Thousands of NSW driver’s licenses exposed online in a data breach

Last week, tens of thousands of NSW driver’s licenses were left exposed online. The breach was accidentally discovered by Bob Diachenko – a Ukrainian security consultant – who was investigating another data breach.

According to him the storage folder was easily discoverable and contained the scanned images of NSW licences – both back-and-front sides – along with tolling notices hosted on Amazon’s cloud service.

3rd party breach not Transport for NSW….Names and addresses of NSW motorists left exposed by driver’s licence data breach#TheDigitalCoach #AWS #CloudComputing #CyberSecurityhttps://t.co/6afHt6TjVA

— Paul Colmer #Cloud 🎸☁️🛰️🚀🇦🇺 (@DigitalColmer) September 1, 2020

About 54,000 license images were inside the directory and documents revealed names, addresses, date of birth, and photos of drivers. Diachenko labelled this information a ‘dangerous exposure’.

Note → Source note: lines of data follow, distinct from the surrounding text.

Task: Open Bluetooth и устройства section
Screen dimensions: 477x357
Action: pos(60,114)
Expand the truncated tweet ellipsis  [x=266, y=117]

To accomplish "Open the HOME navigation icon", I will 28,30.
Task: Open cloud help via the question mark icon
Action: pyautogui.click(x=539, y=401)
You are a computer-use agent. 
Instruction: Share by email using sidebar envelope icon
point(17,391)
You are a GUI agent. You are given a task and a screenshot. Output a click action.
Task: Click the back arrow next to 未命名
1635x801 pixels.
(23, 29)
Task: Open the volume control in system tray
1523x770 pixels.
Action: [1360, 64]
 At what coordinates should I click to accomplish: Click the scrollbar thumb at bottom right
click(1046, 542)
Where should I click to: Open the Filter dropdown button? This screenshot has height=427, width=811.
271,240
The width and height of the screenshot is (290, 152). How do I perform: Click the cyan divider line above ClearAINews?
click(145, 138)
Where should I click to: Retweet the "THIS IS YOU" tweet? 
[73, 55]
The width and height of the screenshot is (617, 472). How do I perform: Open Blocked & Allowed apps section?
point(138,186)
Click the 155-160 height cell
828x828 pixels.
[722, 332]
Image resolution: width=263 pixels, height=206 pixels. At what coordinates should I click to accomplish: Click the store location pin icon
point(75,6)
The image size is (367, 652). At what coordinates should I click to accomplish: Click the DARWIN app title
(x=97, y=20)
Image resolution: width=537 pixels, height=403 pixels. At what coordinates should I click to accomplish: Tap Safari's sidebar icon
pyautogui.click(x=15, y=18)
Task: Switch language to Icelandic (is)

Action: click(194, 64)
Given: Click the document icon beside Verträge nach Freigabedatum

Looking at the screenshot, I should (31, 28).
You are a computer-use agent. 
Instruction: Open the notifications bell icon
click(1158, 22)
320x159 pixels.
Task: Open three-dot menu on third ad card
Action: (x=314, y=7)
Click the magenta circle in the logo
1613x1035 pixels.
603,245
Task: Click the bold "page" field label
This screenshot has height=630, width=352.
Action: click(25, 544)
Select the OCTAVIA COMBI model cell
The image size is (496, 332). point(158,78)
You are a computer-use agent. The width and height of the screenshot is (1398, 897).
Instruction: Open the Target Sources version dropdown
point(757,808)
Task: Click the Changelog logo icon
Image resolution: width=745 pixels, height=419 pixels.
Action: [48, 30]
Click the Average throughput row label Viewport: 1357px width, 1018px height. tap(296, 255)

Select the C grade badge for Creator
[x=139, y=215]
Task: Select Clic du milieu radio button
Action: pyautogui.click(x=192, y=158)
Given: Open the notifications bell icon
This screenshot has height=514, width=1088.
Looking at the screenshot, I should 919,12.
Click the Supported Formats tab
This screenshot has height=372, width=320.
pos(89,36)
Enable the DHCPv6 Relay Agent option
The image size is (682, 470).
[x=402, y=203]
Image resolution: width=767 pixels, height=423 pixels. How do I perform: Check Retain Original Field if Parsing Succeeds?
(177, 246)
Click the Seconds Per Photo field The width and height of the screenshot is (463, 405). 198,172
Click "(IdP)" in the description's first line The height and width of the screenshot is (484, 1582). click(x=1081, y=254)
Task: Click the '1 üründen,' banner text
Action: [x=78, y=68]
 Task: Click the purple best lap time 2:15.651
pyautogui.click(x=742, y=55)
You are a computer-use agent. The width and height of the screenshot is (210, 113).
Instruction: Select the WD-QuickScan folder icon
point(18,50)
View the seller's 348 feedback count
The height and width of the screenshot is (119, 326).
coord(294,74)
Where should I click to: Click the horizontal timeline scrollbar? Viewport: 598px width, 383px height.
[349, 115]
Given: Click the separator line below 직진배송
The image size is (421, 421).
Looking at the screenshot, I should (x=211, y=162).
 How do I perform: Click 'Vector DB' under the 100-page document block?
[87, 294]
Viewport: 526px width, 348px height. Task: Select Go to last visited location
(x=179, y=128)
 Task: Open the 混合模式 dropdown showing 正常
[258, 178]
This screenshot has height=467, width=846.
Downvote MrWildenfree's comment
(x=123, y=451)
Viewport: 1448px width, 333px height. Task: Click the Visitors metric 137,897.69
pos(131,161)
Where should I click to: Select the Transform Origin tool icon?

It’s not clear for how long the files had been accessible online but the way they were unprotected and easily available, they would have been accessed by con artists already. However, transport for NSW is yet to notify the drivers whose information was accidentally left exposed on the internet.

The spokeswoman for Transport for NSW stated that the collection of driver’s license was not related to any government system. And the organisation is working with Cyber Security NSW for investigations on the data breach and the Amazon Web Services S3 bucket containing personal data of drivers.

A spokeswoman elaborated,

“The breach is not associated with an NSW Government agency or any NSW Government system or process…The Privacy Commissioner understands that a commercial business, unconnected to the NSW Government, was responsible for the breach.”

The Australian Cyber Security Center has been alerted and they ensured that the cache was taken offline after contact with Amazon.